Transcribe every entry verbatim; omit pictures.

*** Opening DATASET ***

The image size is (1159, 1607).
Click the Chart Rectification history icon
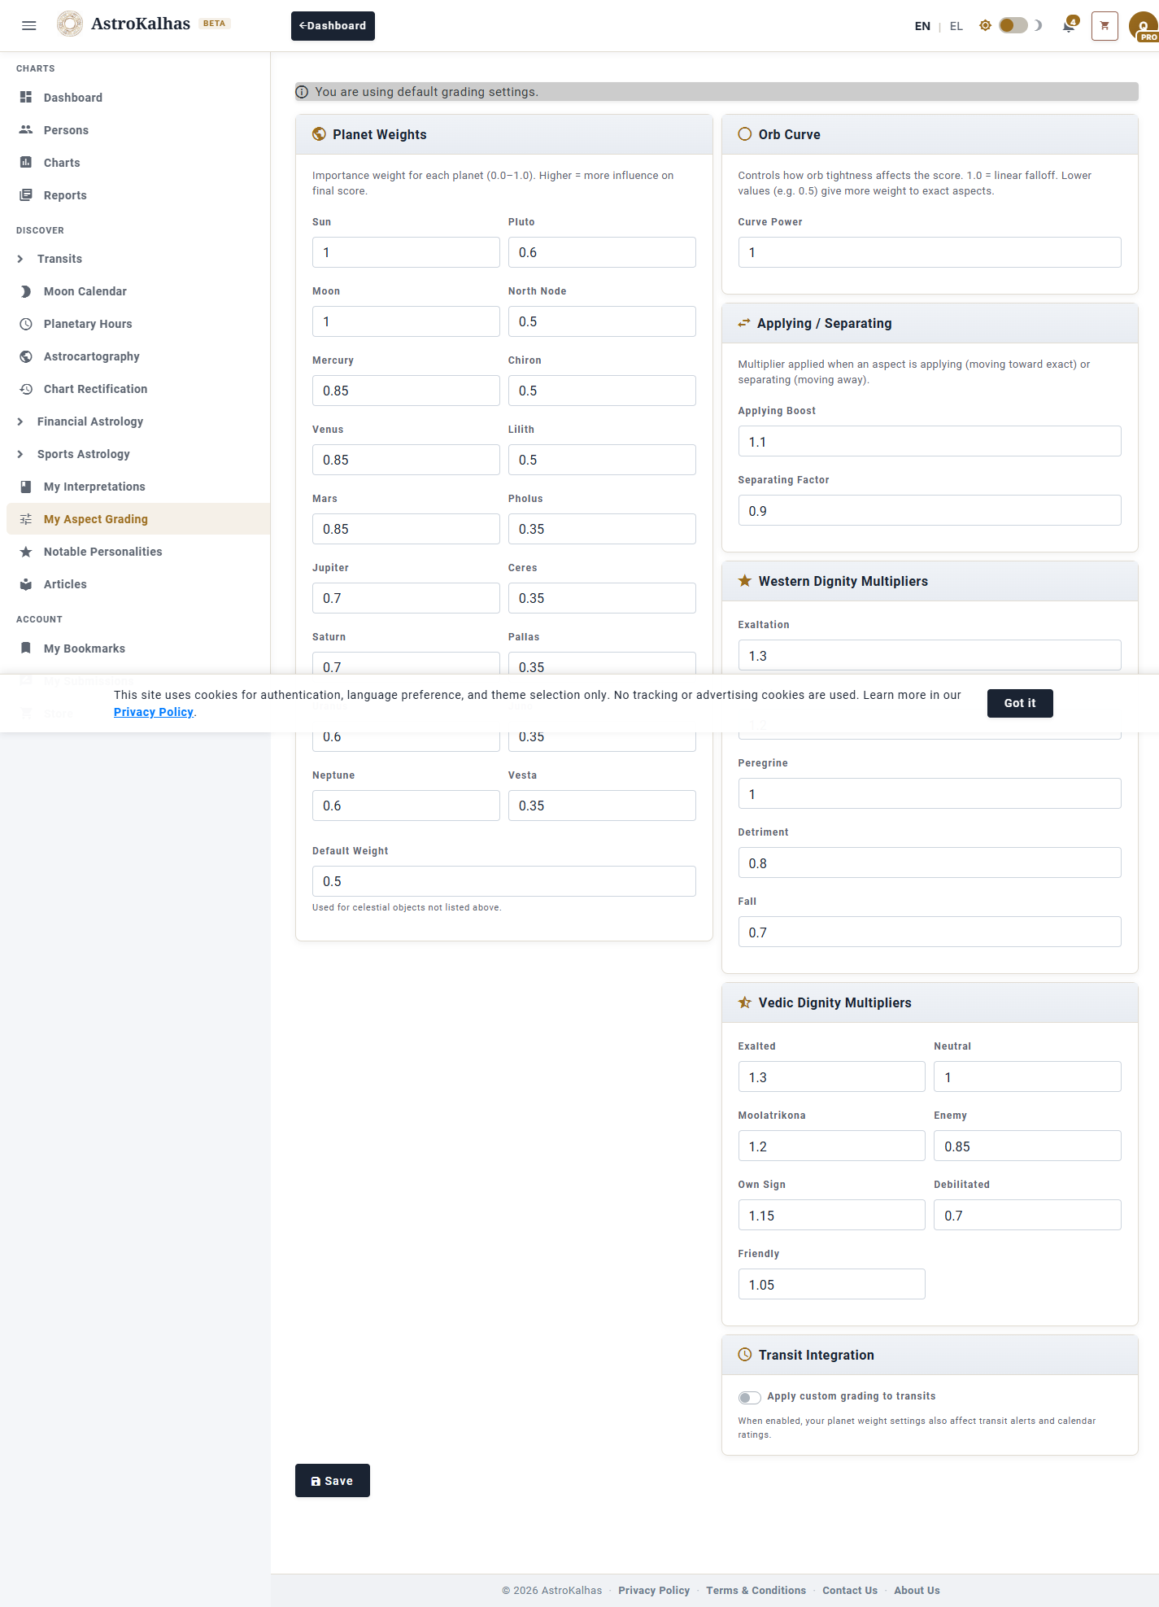click(x=26, y=389)
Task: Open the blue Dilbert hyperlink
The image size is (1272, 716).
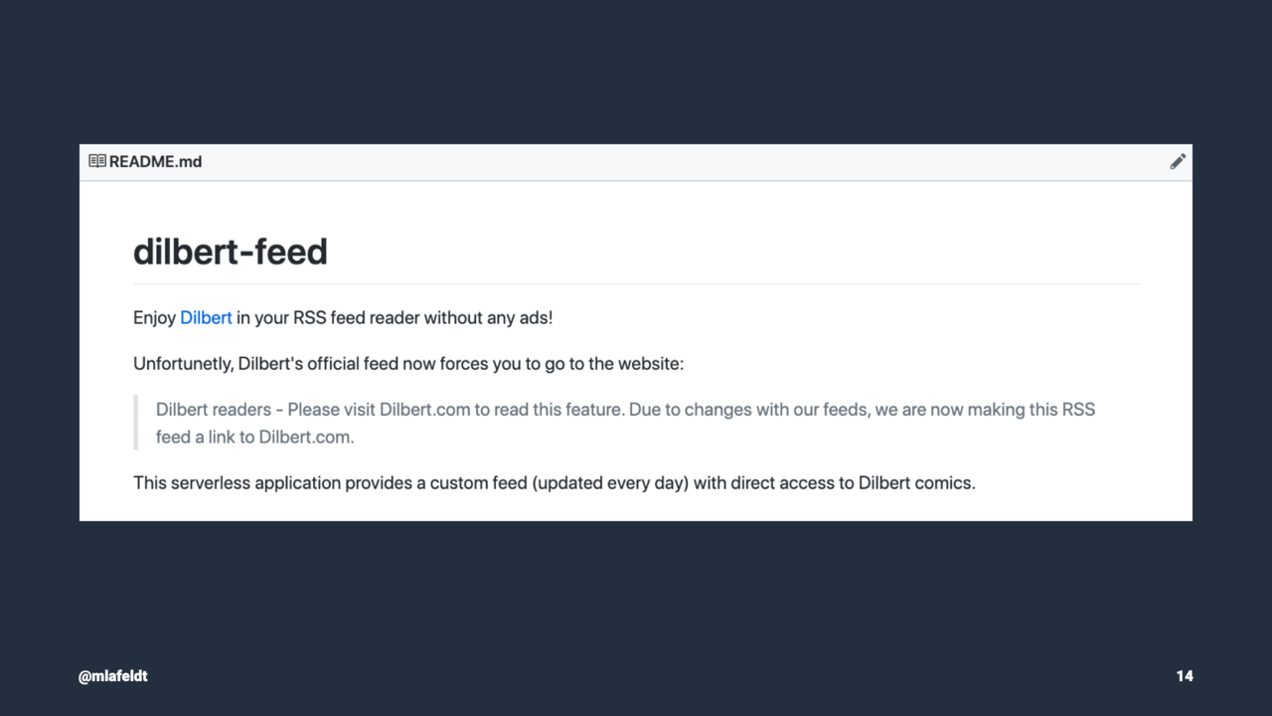Action: tap(206, 317)
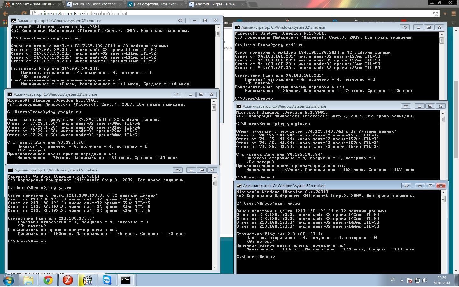The width and height of the screenshot is (459, 287).
Task: Show hidden system tray icons
Action: point(402,280)
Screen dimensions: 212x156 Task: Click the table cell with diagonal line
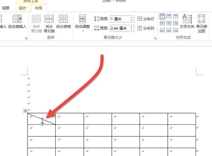tap(42, 119)
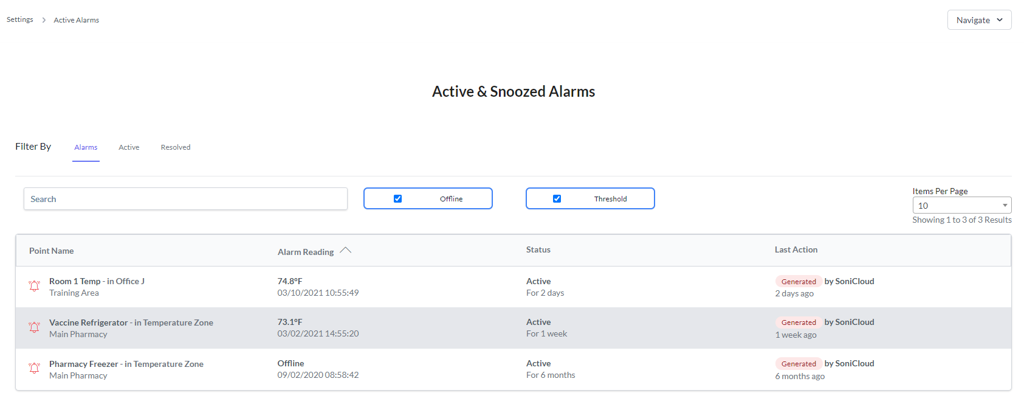Select the Resolved tab
The image size is (1024, 415).
pyautogui.click(x=175, y=147)
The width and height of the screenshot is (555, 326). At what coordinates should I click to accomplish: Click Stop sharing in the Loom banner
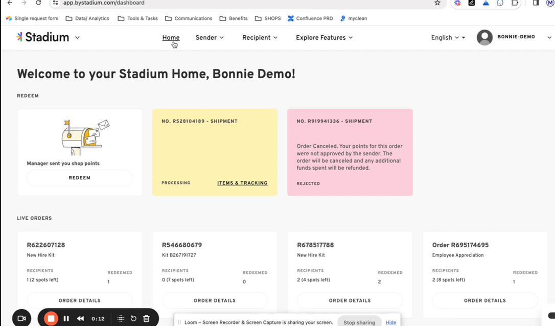(x=359, y=322)
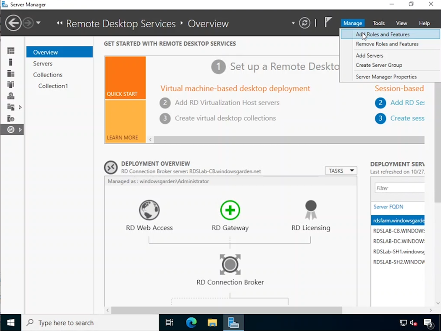Open Collection1 under Collections
This screenshot has width=441, height=331.
point(53,86)
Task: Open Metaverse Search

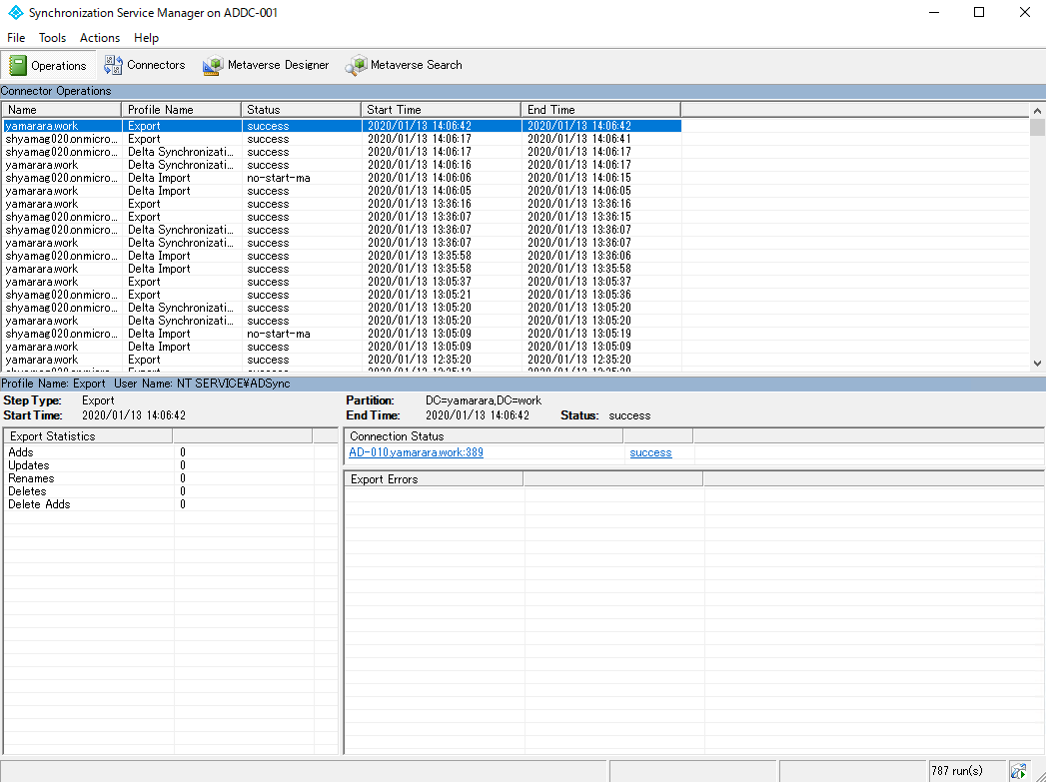Action: 404,65
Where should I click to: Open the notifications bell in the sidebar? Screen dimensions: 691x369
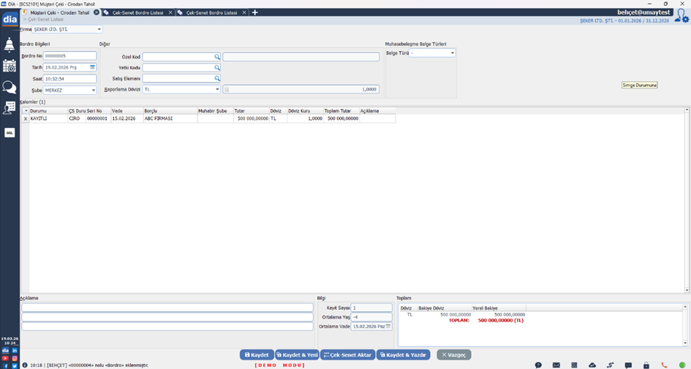coord(10,45)
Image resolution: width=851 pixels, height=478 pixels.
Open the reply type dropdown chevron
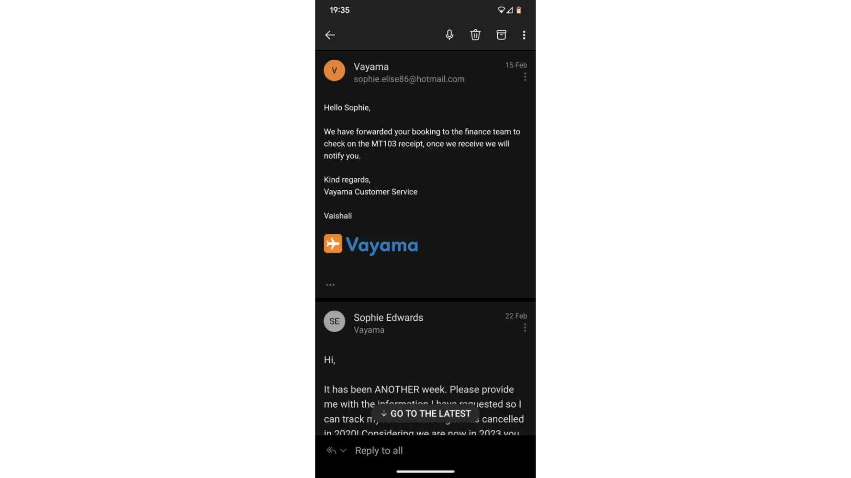click(343, 450)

*** Closing DATASET ***

## COMPLETED EXERCISE:
The image size is (1159, 1607).
Click the Chart Rectification history icon
click(x=26, y=389)
Task: Open the blue Dilbert hyperlink
The image size is (1272, 716).
Action: tap(206, 317)
The width and height of the screenshot is (459, 287).
Task: Show hidden system tray icons
Action: point(402,280)
Screen dimensions: 212x156 Task: Click the table cell with diagonal line
tap(42, 119)
Select the Resolved tab
The image size is (1024, 415).
pyautogui.click(x=175, y=147)
The width and height of the screenshot is (555, 326). At what coordinates should I click to accomplish: Click Stop sharing in the Loom banner
(x=359, y=322)
Open Collection1 under Collections
This screenshot has width=441, height=331.
point(53,86)
Task: Open Metaverse Search

Action: 404,65
Where should I click to: Open the notifications bell in the sidebar? Screen dimensions: 691x369
coord(10,45)
Image resolution: width=851 pixels, height=478 pixels.
Open the reply type dropdown chevron
click(343, 450)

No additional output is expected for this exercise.